Sunday, November 13, 2005

Jumping someone else's train


A wall in Verona
Originally uploaded by The Salaryman.

Christmas and the run up to it is a great time for yesterday’s peddlers of sonic dried candy floss residue for the charts to put together yet another ‘best of’ or ‘ultimate collection’ of some sort as a stocking filler for people whose cultural landscape is less evolved than that of a bit of plankton grooving along to the vibrations of defecating mackerel. The tunnels and pathways of commute Hades have received a plastering of related promotional announcements, most of which are so far beneath contempt as to breach the very limits of gravity. One very well promoted one deserves special recognition for odium as those responsible have somehow escaped sufficient critical censure throughout the years. I stared at the thing and noticed several periodicals pimping the same in between my periodic questioning as to whether the Northern Line’s signalling system is comprised of fag ends, chewing gum and a stolen ‘AAA’ battery. The no-so-recent revival of the electro sound and interest in 80s retro by those that crawled the carpet during its early days has offered a tardy commercial opportunity to a tired couple of chancers who made it far bigger than deserved.

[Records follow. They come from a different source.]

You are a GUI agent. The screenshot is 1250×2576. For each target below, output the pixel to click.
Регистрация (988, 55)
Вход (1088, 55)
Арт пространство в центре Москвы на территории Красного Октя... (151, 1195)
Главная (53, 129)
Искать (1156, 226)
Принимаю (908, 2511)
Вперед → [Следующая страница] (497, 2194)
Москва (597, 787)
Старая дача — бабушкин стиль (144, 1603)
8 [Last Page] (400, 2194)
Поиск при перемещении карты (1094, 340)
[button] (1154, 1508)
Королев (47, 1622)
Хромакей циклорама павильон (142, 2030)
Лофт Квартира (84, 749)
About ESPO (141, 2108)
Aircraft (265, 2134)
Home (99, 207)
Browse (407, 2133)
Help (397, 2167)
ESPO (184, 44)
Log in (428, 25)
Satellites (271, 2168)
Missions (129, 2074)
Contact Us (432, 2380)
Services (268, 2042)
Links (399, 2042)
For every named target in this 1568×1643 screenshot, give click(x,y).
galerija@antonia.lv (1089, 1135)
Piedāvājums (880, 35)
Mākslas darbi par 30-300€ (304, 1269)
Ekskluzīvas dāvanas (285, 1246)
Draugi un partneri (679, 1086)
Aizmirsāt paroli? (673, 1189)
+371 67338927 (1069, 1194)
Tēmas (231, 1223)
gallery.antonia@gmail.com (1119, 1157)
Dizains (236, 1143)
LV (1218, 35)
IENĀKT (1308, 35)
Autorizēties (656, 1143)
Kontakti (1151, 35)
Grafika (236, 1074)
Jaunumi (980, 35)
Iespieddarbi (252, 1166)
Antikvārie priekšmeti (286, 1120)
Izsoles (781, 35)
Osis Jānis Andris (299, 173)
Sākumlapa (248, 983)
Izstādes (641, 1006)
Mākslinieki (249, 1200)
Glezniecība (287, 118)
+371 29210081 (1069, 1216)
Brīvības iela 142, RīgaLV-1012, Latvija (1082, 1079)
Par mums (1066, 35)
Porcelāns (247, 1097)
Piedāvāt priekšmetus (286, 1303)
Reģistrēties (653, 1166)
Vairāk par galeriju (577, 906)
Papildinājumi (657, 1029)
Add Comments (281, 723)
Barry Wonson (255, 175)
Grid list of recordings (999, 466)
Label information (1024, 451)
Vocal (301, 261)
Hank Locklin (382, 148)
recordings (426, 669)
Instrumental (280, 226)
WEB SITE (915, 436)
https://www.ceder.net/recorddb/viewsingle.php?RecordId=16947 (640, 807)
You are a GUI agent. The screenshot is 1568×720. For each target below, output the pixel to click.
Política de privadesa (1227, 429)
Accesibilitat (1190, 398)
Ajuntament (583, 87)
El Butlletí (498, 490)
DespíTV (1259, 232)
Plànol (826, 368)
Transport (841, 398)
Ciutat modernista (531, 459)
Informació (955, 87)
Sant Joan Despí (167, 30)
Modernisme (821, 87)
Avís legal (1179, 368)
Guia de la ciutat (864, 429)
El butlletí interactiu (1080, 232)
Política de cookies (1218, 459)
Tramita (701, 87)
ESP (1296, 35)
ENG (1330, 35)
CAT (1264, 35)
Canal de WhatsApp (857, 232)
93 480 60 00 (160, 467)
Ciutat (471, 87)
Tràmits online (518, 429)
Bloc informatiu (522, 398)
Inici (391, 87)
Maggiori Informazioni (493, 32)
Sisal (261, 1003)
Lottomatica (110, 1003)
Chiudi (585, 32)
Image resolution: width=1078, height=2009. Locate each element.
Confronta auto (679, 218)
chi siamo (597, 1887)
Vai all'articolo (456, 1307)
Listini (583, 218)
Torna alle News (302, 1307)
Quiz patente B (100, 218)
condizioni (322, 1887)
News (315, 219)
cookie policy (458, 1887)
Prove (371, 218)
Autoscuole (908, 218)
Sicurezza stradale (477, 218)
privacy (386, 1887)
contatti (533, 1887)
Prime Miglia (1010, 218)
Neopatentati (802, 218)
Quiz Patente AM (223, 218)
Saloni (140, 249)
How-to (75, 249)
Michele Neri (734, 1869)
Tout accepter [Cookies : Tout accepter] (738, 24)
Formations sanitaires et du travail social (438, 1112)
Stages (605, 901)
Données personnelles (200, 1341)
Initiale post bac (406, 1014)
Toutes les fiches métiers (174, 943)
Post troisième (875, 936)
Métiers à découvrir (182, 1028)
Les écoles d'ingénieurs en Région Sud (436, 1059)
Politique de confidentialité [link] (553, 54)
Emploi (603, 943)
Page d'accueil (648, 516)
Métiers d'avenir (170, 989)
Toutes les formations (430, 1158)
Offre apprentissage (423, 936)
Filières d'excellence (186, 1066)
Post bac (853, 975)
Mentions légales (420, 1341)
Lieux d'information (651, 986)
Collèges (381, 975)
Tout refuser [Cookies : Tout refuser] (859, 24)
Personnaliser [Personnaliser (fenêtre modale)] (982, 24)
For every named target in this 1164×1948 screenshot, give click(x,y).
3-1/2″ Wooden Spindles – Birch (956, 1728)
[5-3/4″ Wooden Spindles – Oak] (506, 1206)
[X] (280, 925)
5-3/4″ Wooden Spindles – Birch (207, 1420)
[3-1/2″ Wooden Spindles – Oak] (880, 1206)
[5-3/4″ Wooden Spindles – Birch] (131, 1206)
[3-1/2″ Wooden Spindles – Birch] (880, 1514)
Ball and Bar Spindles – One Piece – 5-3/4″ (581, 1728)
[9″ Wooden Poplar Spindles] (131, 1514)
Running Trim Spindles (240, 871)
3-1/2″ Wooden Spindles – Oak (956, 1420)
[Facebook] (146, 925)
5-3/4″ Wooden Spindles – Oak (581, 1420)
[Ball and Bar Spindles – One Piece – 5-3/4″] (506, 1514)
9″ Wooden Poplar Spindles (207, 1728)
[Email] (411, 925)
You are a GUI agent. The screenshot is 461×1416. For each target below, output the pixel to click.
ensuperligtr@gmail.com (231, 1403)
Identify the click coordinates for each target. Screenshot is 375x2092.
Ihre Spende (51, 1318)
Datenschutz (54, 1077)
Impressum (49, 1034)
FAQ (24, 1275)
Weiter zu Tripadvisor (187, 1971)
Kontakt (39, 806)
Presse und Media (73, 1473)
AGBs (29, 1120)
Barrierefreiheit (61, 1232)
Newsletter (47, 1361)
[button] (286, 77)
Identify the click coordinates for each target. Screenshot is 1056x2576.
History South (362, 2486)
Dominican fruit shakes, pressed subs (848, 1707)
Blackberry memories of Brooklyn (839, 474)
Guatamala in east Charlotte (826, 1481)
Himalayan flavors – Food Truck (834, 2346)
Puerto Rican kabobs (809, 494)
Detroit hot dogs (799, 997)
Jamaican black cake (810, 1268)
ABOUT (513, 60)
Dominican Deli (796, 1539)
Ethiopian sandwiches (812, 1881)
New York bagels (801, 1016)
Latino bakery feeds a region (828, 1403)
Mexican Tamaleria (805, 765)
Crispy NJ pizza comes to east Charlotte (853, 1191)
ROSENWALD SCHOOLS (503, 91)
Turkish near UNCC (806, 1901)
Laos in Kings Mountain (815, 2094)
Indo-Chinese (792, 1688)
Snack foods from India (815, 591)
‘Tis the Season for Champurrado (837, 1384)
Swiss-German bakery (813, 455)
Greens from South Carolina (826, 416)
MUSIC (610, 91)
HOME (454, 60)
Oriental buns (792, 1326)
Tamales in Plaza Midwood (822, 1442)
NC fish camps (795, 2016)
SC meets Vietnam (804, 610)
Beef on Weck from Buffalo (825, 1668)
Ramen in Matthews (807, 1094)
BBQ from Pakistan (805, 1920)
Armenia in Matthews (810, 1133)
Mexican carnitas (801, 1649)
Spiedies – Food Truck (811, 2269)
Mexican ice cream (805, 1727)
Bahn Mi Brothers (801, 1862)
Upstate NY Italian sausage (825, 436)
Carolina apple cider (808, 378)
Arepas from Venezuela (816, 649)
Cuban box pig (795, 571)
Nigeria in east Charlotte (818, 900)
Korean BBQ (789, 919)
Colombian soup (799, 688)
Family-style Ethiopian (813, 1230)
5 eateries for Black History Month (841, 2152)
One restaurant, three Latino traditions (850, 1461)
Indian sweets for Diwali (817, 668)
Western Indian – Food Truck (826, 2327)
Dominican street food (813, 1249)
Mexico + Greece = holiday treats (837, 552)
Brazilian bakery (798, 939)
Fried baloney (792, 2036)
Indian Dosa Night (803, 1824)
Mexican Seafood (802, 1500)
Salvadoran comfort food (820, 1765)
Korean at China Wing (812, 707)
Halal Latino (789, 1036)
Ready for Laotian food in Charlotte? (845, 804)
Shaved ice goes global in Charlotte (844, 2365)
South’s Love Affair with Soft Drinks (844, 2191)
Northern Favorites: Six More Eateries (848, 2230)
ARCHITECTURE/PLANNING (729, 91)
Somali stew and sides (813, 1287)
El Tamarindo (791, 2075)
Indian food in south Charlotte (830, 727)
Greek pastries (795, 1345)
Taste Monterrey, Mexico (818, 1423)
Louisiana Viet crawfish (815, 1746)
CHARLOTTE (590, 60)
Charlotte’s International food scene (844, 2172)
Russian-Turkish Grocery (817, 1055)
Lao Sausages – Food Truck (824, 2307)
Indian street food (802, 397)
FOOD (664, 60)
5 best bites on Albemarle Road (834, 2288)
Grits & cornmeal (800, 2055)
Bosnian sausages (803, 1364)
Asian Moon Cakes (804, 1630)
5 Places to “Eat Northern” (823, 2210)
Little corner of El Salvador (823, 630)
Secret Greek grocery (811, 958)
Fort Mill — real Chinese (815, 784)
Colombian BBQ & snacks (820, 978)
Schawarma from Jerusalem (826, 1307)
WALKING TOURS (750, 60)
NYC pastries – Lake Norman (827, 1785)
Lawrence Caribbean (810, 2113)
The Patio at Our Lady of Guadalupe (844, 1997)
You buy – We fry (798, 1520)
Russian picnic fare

Eurythmics. A name like that screams modernity, an international outlook or at least some kind of relevance. Not in this case. 1983- get anyone with passable musical nous into some London studio with some analogue synth gear, chemical inducement and some fucking time on their hands and you will get one notable single. ‘Sweet Dreams (are made of this).’ is one such record. Fine – credit there but lots of good electropop was made back then by duos of wankers who at least had the decency to go away after they had burned out their three minutes of possible creativity. The living cartoon that is Dave Stewart and faux soul foghorn Annie Lennox were too clever for that. Further hits came like a periodic hailstorm of frozen mucus, most notable being ‘There must be an Angel, playing with my heart as I spew predicable O-level couplets in a stupid wig, yeah, etc.’ the ‘arty’ video for which involved men arsing about in unicorn outfits. A maelstrom of artfully packaged MOR followed on. And on and on. Lennox even created a solo record that forever will be on ‘repeat’ for suburban emotional cripples and corporate events organisers.

In the same era, Soft Cell merged synths rather more convincingly with Motown (rather than Dusty Springfield, the sozzled sound of best avoided wedding receptions) and the queerer side of Soho. Yet this more artful and dangerous duo were painted as the one hit wonders that Stewart and Lennox should have been. The culture market is a strange place indeed.